Nous entrons dans une nouvelle forme d’économie. Tout le monde a entendu parler de la révolution numérique, maintenant c’est l’intelligence artificielle. Depuis le milieu du XXe siècle, une mutation sociale, culturelle et économique est en cours. Ce n’est plus la machine-outil qui remplace la main de l’homme dans la production, c’est la machine qui remplace certaines fonctions du cerveau humain, de l’esprit humain. Cela obéit à des règles économiques tout à fait différentes. Si on laisse cette révolution entre les mains du capital, ils vont s’en servir pour supprimer des emplois, précariser, ubériser et pressurer. Le résultat est qu’on a aujourd’hui des multinationales qui, faute de savoir-faire, n’arrivent plus à produire ce qu’elles sont censées produire. On pourrait en citer beaucoup, comme Sanofi qui supprime des laboratoires et est incapable de produire le vaccin dont on avait besoin au moment voulu.

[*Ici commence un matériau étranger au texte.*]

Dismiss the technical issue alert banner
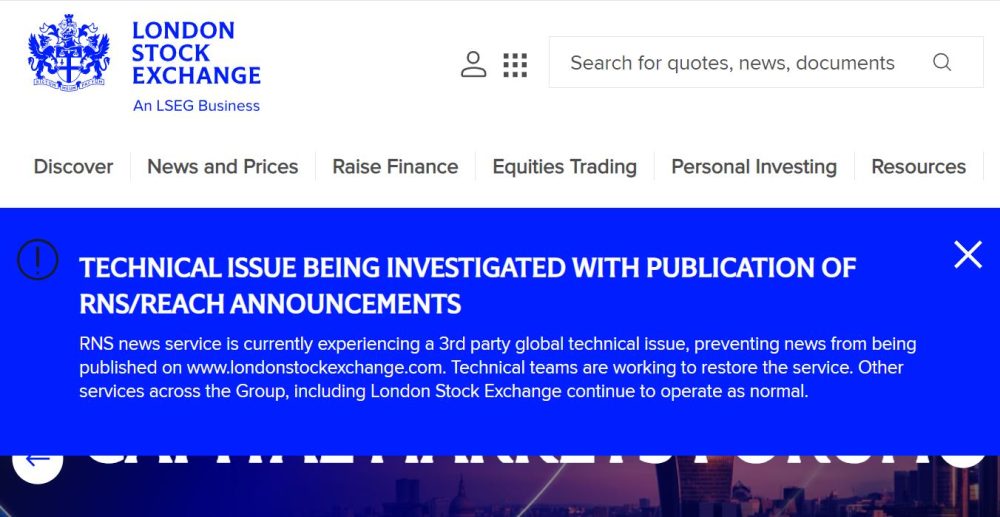 point(967,255)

On a besoin d’entrer dans une logique complètement différente, et là-dedans, les services publics ont un rôle crucial. Dépenser de l’argent pour les services publics en utilisant les gains de productivité apportés par cette révolution informationnelle permet à la fois de stimuler la demande et de provoquer une offre bien plus efficace. Détruire les services publics est mauvais pour l’efficacité de l’économie dans son ensemble, et la France est un exemple particulièrement parlant sous cet angle.